TASK DETAILS: Each line of the entries that mentions the string "agent" needs to be reported.

%%

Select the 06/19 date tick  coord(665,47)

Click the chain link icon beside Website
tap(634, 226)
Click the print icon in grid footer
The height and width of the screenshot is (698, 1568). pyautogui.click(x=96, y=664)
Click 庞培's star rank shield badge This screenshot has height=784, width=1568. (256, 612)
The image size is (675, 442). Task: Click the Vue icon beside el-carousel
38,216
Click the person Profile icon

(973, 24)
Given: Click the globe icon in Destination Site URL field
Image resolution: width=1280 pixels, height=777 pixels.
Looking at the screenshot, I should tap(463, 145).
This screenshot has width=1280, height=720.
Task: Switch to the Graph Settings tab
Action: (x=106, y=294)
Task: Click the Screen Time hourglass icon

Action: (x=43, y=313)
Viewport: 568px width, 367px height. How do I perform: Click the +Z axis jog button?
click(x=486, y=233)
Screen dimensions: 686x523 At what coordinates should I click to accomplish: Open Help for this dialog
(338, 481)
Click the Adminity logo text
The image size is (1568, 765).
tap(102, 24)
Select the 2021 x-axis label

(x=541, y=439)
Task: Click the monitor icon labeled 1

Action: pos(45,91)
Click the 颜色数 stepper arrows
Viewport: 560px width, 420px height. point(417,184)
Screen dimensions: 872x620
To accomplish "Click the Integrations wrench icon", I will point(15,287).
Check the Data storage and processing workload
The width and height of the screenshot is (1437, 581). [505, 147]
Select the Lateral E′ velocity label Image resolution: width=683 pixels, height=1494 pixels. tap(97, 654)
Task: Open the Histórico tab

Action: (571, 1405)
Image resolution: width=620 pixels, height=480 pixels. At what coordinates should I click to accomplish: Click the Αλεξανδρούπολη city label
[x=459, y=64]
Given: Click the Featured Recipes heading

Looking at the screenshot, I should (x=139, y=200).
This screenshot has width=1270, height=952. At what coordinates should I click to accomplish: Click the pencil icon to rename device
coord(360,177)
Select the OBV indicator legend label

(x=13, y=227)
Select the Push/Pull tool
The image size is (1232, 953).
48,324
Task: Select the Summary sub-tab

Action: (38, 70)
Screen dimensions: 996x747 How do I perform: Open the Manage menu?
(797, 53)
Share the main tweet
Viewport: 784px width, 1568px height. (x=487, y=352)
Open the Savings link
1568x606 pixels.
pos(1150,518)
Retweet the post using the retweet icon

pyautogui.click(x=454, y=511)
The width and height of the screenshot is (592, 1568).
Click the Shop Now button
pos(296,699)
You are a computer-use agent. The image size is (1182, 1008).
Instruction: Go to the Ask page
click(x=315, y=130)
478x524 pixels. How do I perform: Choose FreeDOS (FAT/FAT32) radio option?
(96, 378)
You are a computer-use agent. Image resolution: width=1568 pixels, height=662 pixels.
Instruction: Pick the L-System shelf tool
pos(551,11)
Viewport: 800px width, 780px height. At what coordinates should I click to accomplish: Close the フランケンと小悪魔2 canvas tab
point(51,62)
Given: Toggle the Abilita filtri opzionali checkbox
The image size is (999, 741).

%%

EXERCISE SOLUTION:
You are a computer-use agent. The image size is (1182, 1008).
You are a computer-use agent. Image resolution: width=1568 pixels, height=662 pixels.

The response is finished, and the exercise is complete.